Mostly though this seems to be a quantitative issue: if paperclips are halfway between extinction and flourishing, then paperclipping is nearly as bad and avoiding it is nearly as important.
Most people seem to think that {universe mostly full of identical paperclips} is worse than {universe full of diverse conscious entities having fun}
Yes, I think that too. You’re confusing “I’d be happy with either X or Y” with “I have no preference between X and Y”.
Mostly though this seems to be a quantitative issue: if paperclips are halfway between extinction and flourishing, then paperclipping is nearly as bad and avoiding it is nearly as important.
Most issues are quantitative. And if paperclips are 99% of the way from extinction to flourishing (whatever exactly that means), then paperclipping is pretty good.
Yes, I think that too. You’re confusing “I’d be happy with either X or Y” with “I have no preference between X and Y”
I may have misunderstood. It sounds like your comment probably isn’t relevant to the point of my post, except insofar as I describe a view which isn’t your view. I would also agree that paperclipping is better than extinction.
It sounds like your comment probably isn’t relevant to the point of my post, except insofar as I describe a view which isn’t your view.
Yes, you describe a view that isn’t my view, and then use that view to criticize intuitions that are similar to my intuitions. The view you describe is making simple errors that should be easy to correct, and my view isn’t. I don’t really know how the group of “people who aren’t too worried about paperclipping” breaks down between “people who underestimate P(paperclipping)” and “people who think paperclipping is ok, even if suboptimal” in numbers, maybe the latter really is rare. But the former group should shrink with some education, and the latter might grow from it.
[Moderator note: I wrote a warning to you on another post a few days ago, so this is your second warning. The next warning will result in a temporary ban.]
Basically everything I said in my last comment still holds:
I’ve recently found that your comments pretty reliably ended up in frustrating conversations for both parties (multiple authors and commenters have sent us PMs complaining about their interactions with you), were often downvoted, and often just felt like they were missing the point of the original article.
···
== Set of tasks ==
a. In the forum thread, what does the moderator say the next warning will result in?
b. In the forum thread, swap "flourishing" for "thriving" and give the passage again, starting with "Most issues are" and going on through "better than extinction.".

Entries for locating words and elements
···
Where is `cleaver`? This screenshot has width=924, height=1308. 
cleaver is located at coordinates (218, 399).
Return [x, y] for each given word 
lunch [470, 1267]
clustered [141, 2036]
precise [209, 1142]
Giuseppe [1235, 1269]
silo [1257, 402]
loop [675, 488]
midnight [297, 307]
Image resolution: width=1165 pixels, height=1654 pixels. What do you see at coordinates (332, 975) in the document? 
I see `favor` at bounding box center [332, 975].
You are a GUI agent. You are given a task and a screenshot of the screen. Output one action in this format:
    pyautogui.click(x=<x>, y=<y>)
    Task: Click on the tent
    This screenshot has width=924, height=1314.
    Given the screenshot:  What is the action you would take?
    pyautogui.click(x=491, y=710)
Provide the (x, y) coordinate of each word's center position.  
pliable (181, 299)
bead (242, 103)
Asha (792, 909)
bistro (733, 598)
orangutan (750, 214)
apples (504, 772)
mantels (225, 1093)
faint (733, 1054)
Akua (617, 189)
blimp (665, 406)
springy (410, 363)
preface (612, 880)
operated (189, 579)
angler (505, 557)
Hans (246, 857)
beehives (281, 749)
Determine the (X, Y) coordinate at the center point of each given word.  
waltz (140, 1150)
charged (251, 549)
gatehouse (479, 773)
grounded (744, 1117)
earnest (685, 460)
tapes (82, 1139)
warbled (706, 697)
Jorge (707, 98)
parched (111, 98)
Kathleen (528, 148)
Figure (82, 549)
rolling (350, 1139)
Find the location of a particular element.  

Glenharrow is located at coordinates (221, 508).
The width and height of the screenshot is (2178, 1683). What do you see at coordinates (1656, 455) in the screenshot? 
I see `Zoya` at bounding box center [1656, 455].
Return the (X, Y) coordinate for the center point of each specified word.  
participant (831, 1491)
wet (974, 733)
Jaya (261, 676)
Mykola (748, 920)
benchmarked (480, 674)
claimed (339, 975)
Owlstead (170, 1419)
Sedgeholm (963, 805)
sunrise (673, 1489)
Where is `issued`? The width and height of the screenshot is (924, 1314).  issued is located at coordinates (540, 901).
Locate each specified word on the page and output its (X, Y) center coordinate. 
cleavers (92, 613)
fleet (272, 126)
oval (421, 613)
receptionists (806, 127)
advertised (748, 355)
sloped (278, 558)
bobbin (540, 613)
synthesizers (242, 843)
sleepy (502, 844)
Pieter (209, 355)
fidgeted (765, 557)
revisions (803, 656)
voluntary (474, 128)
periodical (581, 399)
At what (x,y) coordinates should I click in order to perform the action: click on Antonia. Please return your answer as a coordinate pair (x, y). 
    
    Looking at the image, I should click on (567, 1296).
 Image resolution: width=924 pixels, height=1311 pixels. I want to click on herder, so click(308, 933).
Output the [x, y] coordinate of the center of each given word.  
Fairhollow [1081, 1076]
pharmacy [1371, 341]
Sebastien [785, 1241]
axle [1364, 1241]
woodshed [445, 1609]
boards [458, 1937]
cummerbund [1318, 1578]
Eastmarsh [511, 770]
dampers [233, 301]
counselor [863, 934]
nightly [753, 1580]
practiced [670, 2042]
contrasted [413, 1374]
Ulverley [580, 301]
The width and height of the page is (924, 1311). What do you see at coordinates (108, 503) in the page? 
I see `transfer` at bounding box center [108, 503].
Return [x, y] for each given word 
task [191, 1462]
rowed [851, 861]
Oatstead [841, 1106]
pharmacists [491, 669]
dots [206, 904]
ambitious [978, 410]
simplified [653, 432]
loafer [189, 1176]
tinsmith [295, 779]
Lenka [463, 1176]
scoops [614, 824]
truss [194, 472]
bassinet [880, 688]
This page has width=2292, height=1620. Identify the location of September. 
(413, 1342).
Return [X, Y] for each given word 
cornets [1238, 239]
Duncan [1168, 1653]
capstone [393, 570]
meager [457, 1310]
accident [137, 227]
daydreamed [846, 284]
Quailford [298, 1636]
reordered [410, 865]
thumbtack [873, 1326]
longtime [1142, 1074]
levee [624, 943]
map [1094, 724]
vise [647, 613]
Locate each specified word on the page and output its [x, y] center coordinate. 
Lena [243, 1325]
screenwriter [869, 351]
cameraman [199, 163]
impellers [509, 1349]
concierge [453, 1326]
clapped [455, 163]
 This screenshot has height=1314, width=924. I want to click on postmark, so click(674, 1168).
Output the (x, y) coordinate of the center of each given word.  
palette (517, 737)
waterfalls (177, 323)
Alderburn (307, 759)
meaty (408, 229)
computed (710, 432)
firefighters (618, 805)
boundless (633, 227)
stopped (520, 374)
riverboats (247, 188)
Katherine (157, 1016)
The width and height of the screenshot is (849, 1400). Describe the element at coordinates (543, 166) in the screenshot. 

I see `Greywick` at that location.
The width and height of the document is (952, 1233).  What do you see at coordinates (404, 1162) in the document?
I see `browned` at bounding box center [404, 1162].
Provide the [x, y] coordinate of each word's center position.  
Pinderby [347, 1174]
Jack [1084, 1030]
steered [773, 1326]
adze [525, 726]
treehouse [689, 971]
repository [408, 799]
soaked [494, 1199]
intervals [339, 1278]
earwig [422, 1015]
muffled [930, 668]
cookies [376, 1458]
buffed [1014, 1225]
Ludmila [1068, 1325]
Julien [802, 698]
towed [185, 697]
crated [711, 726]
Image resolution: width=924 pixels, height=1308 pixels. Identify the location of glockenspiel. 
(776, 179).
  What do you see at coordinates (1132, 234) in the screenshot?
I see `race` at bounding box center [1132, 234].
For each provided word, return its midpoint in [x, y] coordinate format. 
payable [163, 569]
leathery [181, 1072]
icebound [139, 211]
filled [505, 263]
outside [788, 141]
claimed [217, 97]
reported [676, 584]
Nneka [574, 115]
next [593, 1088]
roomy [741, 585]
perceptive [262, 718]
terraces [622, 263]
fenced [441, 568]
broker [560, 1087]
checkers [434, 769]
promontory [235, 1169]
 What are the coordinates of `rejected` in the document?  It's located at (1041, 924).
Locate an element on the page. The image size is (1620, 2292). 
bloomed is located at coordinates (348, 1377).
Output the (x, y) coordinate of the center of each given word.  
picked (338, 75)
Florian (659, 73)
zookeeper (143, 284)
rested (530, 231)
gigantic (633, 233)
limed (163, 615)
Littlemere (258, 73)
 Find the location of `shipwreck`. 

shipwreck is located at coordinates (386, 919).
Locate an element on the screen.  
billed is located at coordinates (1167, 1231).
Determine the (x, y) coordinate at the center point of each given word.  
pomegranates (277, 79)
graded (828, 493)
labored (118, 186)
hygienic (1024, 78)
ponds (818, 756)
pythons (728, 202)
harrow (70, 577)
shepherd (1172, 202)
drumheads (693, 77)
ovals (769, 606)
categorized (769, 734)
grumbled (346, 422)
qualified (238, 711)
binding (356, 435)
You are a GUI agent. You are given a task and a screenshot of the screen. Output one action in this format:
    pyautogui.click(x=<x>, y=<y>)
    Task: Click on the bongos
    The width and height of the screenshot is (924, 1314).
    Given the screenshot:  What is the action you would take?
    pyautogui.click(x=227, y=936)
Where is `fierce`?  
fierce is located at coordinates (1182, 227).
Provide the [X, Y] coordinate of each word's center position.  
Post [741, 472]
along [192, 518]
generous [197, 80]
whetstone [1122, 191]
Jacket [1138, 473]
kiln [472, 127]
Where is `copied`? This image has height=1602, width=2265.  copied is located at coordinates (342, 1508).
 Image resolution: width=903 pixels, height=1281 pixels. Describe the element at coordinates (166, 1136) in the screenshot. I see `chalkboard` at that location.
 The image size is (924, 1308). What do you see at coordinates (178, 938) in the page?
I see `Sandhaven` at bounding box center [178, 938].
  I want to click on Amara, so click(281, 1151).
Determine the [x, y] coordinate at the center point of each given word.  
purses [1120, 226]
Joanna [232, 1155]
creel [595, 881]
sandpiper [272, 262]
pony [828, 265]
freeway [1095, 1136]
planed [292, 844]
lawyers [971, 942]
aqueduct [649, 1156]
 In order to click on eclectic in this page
···
== In response ==
a. A temporary ban.

b.
Most issues are quantitative. And if paperclips are 99% of the way from extinction to thriving (whatever exactly that means), then paperclipping is pretty good.
Yes, I think that too. You’re confusing “I’d be happy with either X or Y” with “I have no preference between X and Y”
I may have misunderstood. It sounds like your comment probably isn’t relevant to the point of my post, except insofar as I describe a view which isn’t your view. I would also agree that paperclipping is better than extinction.